What is being asked → Please output the items word for word, starting at the line that contains "This screenshot has width=849, height=753." and ending with the last line of the items. Leave the pictures out of your answer.

# Start of Records to use

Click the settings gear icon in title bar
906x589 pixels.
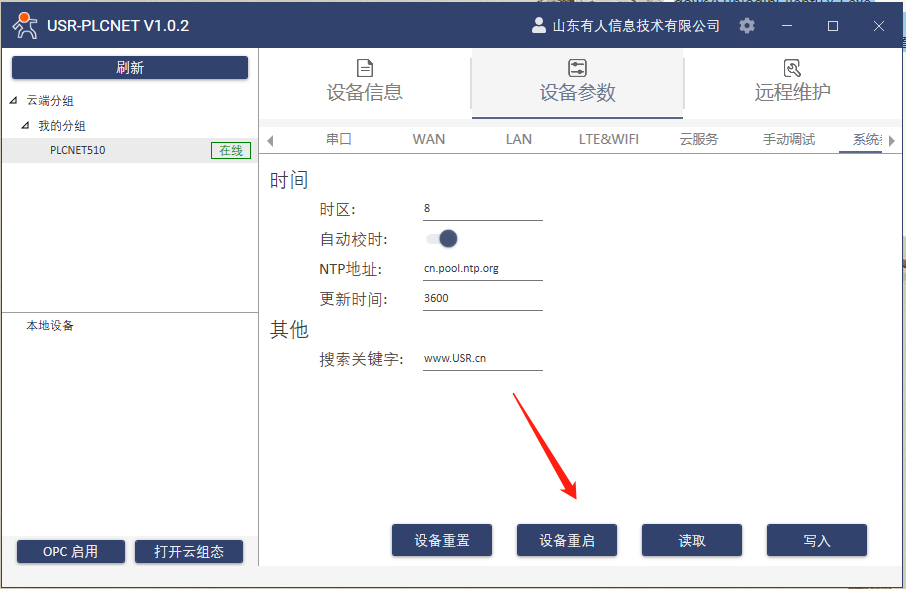tap(747, 26)
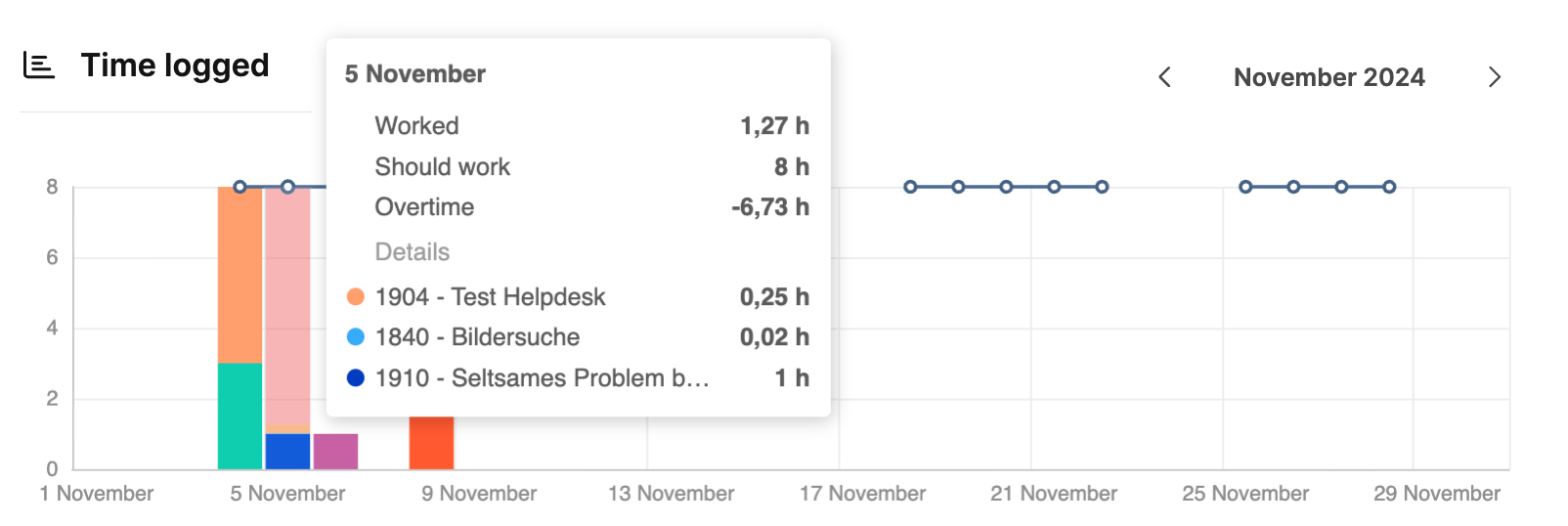Select the November 2024 month label

point(1328,77)
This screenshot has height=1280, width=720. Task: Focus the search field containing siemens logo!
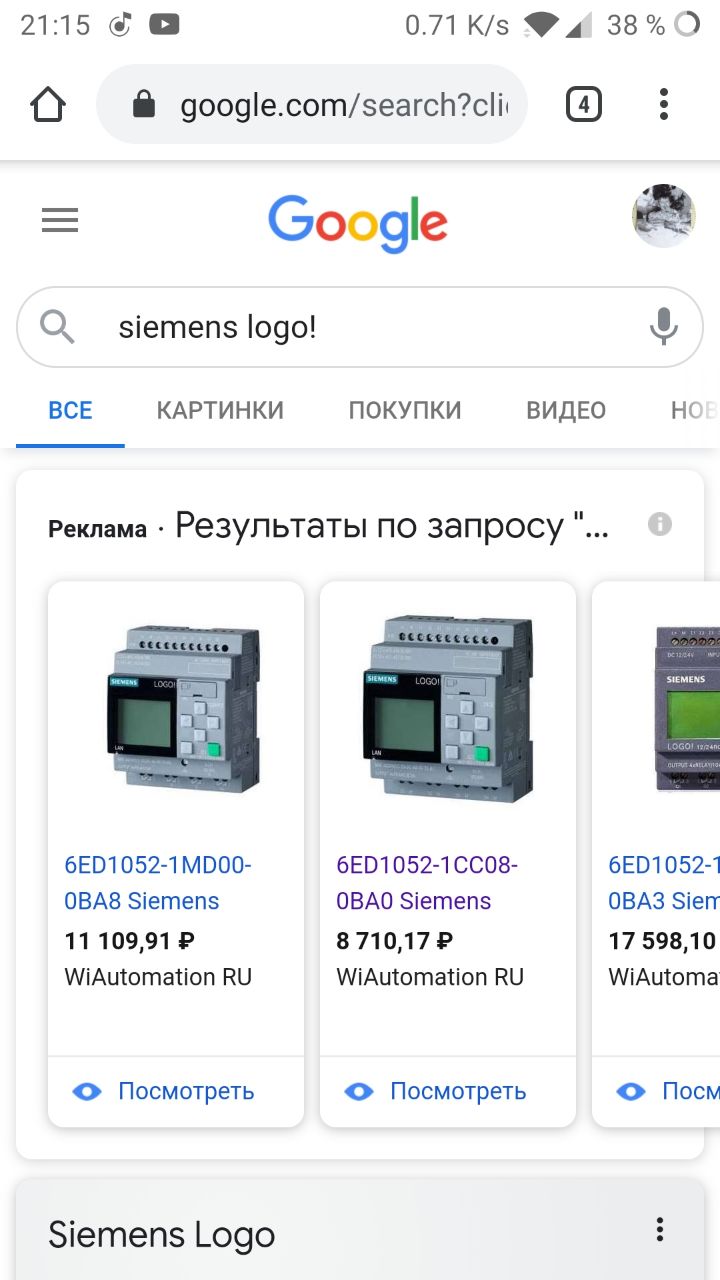click(x=360, y=327)
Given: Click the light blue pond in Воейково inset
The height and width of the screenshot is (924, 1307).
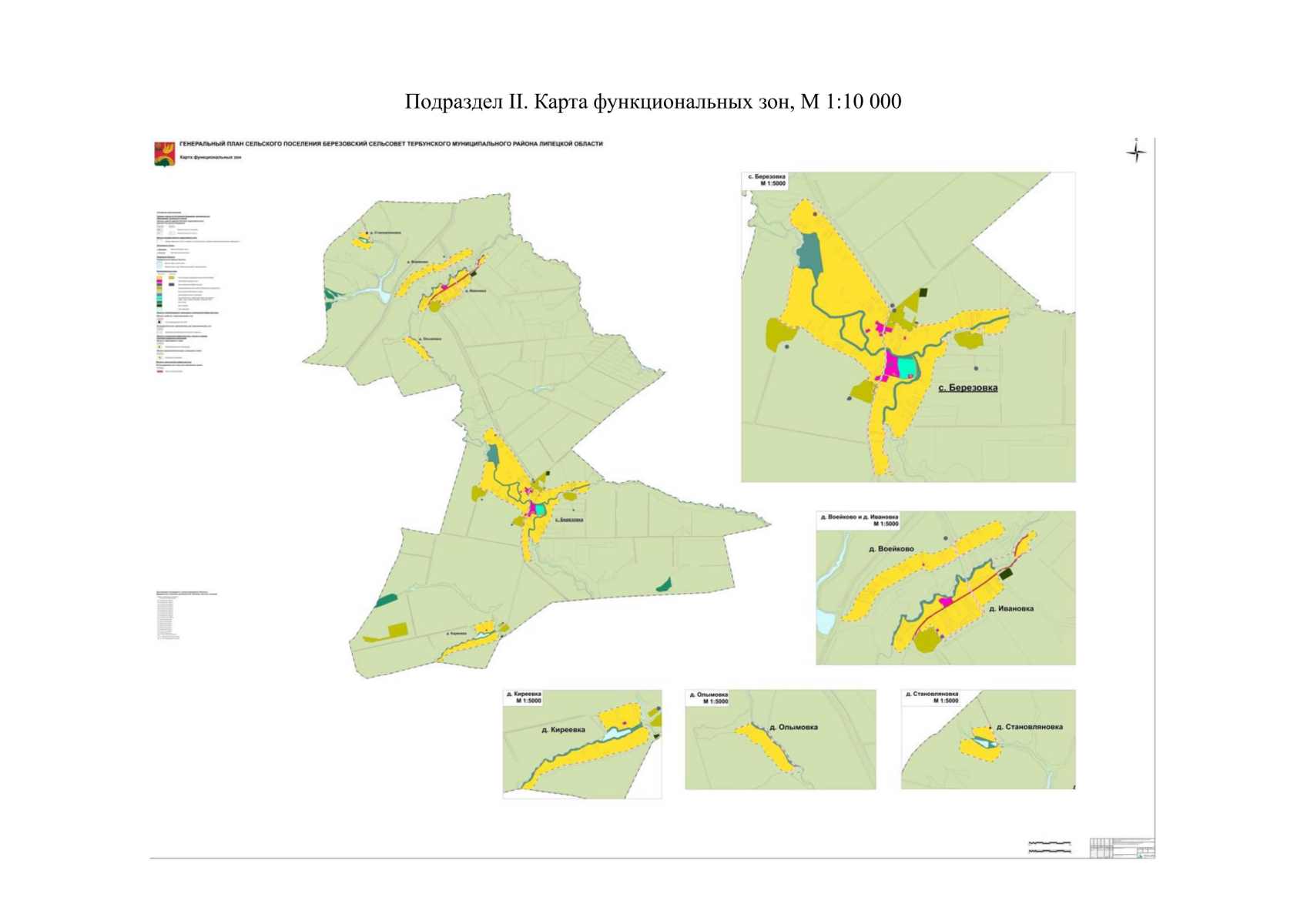Looking at the screenshot, I should (825, 621).
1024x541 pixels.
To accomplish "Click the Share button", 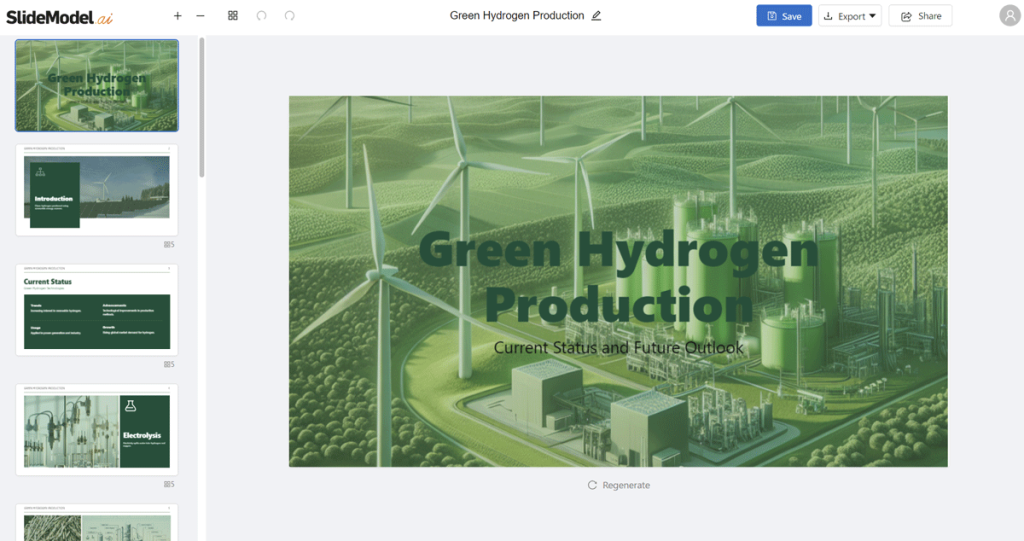I will pyautogui.click(x=920, y=16).
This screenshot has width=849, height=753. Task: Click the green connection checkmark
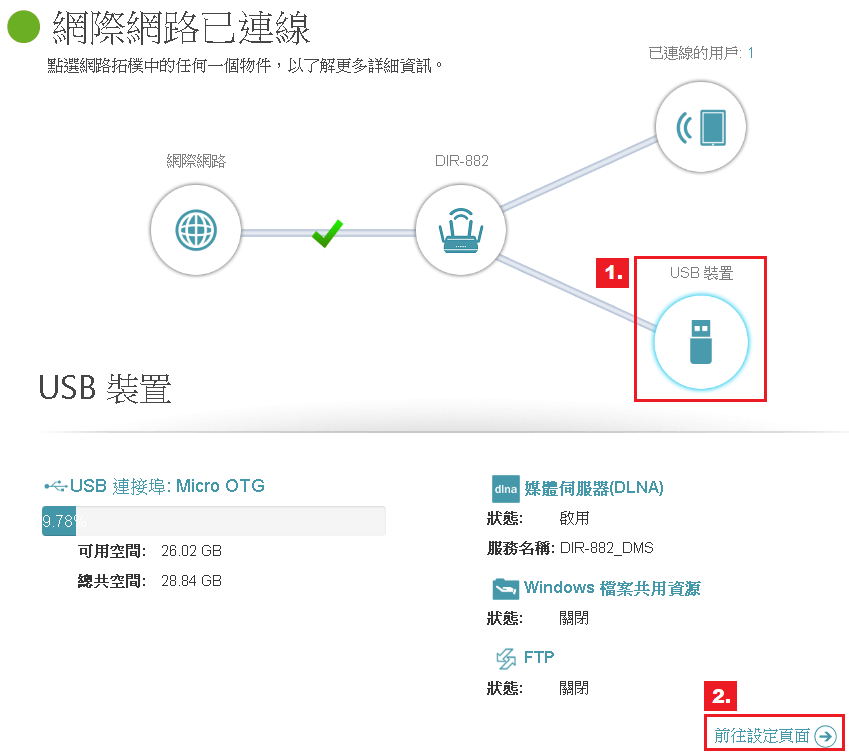point(326,234)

# End of Records to use

Problem solution →
This screenshot has width=849, height=753. Task: Click the green connection checkmark
point(326,234)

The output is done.